**Bloco de texto**
----------

Carlos Guerra, presidente do Instituto da Conservação da Natureza (ICN) durante o período em que o polémico projecto de outlet da Freeport em Alcochete recebeu luz-verde do Estado, começou a trabalhar dois anos depois como consultor privado para Manuel Pedro, um dos intermediários constituídos arguidos esta semana pela suspeita de terem pago subornos em troca da aprovação ambiental do empreendimento. O ICN foi a entidade mais importante para que o licenciamento do centro comercial fosse possível. O facto de o projecto estar dentro de uma Zona de Protecção Especial (ZPE) - e por causa da legislação que regia as ZPE na altura - dava ao Instituto o poder máximo no assunto (do ponto de vista técnico), logo a seguir ao ministro do Ambiente, José Sócrates (que tinha a decisão política), tornando os pareceres vinculativos. Isto é: caso não houvesse parecer favorável do ICN, o Freeport nunca poderia ter sido construído. Em Junho de 2001, como o Expresso já noticiou há três semanas, dois técnicos do ICN - António Bruxelas e Henrique Pereira dos Santos - escreveram num parecer: "O projecto não poderá ser aprovado nos termos em que é apresentado" e "não faz sentido prosseguir o processo" de avaliação de impacte ambiental, "tendo em conta que contraria formalmente o previsto no Plano Director Municipal de Alcochete (...) e a Reserva Ecológica Nacional". No entanto, depois de os dois técnicos terem sido afastados do processo, em Setembro desse mesmo ano, foi emitido um novo parecer do ICN em Outubro, o qual, apesar de ter levado a um chumbo do Freeport na altura, já apontava para a viabilização do centro comercial meses depois (Março de 2002), desde que fossem feitas algumas alterações na proposta apresentada pelos promotores. Esse novo parecer seria a peça-chave para a Declaração de Impacte Ambiental positiva assinada pelo secretário de Estado do Ambiente Rui Gonçalves. (...)

----------

**Registos de dados**
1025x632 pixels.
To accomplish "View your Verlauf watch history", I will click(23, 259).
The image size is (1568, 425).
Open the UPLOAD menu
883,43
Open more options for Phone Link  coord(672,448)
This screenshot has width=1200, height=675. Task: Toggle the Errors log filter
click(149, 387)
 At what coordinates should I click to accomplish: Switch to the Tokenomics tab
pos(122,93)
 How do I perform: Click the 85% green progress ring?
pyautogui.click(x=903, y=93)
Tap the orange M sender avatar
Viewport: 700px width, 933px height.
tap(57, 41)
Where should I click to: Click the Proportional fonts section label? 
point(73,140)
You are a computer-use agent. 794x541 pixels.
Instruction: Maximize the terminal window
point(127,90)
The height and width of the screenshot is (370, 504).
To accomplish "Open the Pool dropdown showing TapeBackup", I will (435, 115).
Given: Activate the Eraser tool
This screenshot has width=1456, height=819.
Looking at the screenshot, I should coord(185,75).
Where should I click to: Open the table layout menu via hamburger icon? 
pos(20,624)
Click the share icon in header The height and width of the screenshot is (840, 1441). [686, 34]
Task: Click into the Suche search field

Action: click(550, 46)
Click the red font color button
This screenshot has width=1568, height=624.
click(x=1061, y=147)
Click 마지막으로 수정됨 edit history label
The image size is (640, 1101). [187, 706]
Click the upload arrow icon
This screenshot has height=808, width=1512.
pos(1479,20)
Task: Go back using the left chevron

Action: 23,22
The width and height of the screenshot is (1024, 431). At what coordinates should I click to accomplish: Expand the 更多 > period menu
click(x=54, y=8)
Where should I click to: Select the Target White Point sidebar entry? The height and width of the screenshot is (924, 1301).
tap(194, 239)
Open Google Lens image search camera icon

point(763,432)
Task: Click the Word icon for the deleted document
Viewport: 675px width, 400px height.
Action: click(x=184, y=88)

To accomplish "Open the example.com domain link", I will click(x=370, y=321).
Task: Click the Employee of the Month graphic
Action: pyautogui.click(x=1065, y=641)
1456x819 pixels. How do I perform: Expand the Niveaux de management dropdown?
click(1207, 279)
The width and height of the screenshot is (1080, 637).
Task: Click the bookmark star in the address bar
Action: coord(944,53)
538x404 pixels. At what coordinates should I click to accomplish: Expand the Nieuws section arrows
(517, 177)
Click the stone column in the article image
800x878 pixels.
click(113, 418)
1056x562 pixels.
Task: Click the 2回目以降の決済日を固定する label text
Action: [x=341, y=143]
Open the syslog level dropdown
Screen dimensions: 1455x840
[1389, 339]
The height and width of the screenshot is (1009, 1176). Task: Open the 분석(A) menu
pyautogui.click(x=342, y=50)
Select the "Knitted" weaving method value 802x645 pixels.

----------

**Objetivos**
a) Indique todas as pessoas mencionadas pelo nome no texto sobre o licenciamento do Freeport.
b) Apresente a continuação do texto sobre o licenciamento do Freeport, a partir da última frase nele incluída.

**Lista de respostas**
a) Carlos Guerra, Manuel Pedro, José Sócrates, António Bruxelas, Henrique Pereira dos Santos, Rui Gonçalves

b)
Sobre Carlos Guerra:
Presidente do ICN (Instituto da Conservação da Natureza) entre 1998 e 2002, quando Elisa Ferreira e José Sócrates foram ministros do Ambiente e durante a aprovação de impacte ambiental do Freeport em tempo recorde. O ICN foi a entidade mais importante nos pareceres para a luz-verde do projecto de 'outlet'. Consultor privado na área do ambiente entre 2002 e 2005, até ser nomeado, com o governo PS novamente no poder, director regional de Agricultura de Trás-os-Montes. Director do GPP, Gabinete de Planeamento e Políticas do Ministério da Agricultura (e Pescas), desde 2008. O GPP define as linhas estratégicas dos investimentos do ministério e dos subsídios do Quadro Comunitário de Apoio para a área da Agricultura. Antes, entre 2005 e 2008, foi director regional da Agricultura. Irmão de dois procuradores: João Guerra, procurador do caso Casa Pia, e José Eduardo Guerra, destacado desde Outubro de 2007 para o Eurojust, o gabinete de ligação entre órgãos de investigação dos Estados-membros da UE e por onde têm passado as trocas de informação entre autoridades portuguesas e inglesas sobre o caso Freeport.
Notícia aqui.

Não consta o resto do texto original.